Exercise brief =>
This task requires every entry to be set down again exactly.

Material shown =>
——
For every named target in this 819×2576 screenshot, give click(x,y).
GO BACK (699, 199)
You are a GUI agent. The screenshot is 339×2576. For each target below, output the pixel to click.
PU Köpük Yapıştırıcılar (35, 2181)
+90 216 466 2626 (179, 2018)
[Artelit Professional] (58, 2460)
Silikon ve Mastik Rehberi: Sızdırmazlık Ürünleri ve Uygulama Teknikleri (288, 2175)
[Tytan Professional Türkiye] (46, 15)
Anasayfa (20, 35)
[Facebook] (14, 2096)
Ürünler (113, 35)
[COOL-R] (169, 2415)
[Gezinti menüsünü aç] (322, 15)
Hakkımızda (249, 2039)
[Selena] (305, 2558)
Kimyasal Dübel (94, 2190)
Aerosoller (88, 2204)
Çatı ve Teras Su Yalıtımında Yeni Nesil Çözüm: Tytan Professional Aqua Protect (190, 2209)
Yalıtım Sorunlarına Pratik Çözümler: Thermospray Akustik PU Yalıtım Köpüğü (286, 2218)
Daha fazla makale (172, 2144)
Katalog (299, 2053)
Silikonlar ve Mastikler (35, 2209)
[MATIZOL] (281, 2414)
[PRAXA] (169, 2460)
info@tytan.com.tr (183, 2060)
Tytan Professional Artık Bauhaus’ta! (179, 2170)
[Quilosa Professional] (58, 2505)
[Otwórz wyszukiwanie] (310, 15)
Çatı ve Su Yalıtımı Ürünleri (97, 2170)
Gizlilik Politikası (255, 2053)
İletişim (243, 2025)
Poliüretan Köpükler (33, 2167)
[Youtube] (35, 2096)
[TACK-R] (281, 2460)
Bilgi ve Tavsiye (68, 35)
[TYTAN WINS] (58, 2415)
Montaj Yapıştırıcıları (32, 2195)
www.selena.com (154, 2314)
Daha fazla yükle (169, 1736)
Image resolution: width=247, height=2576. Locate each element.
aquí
——
Solution for this exercise =>
For every named target in this 819×2576 screenshot, give click(x,y).
GO BACK (699, 199)
You are a GUI agent. The screenshot is 339×2576. For each target below, output the pixel to click.
PU Köpük Yapıştırıcılar (35, 2181)
+90 216 466 2626 (179, 2018)
[Artelit Professional] (58, 2460)
Silikon ve Mastik Rehberi: Sızdırmazlık Ürünleri ve Uygulama Teknikleri (288, 2175)
[Tytan Professional Türkiye] (46, 15)
Anasayfa (20, 35)
[Facebook] (14, 2096)
Ürünler (113, 35)
[COOL-R] (169, 2415)
[Gezinti menüsünü aç] (322, 15)
Hakkımızda (249, 2039)
[Selena] (305, 2558)
Kimyasal Dübel (94, 2190)
Aerosoller (88, 2204)
Çatı ve Teras Su Yalıtımında Yeni Nesil Çözüm: Tytan Professional Aqua Protect (190, 2209)
Yalıtım Sorunlarına Pratik Çözümler: Thermospray Akustik PU Yalıtım Köpüğü (286, 2218)
Daha fazla makale (172, 2144)
Katalog (299, 2053)
Silikonlar ve Mastikler (35, 2209)
[MATIZOL] (281, 2414)
[PRAXA] (169, 2460)
info@tytan.com.tr (183, 2060)
Tytan Professional Artık Bauhaus’ta! (179, 2170)
[Quilosa Professional] (58, 2505)
[Otwórz wyszukiwanie] (310, 15)
Çatı ve Su Yalıtımı Ürünleri (97, 2170)
Gizlilik Politikası (255, 2053)
İletişim (243, 2025)
Poliüretan Köpükler (33, 2167)
[Youtube] (35, 2096)
[TACK-R] (281, 2460)
Bilgi ve Tavsiye (68, 35)
[TYTAN WINS] (58, 2415)
Montaj Yapıştırıcıları (32, 2195)
www.selena.com (154, 2314)
Daha fazla yükle (169, 1736)
Image resolution: width=247, height=2576. Locate each element.
aquí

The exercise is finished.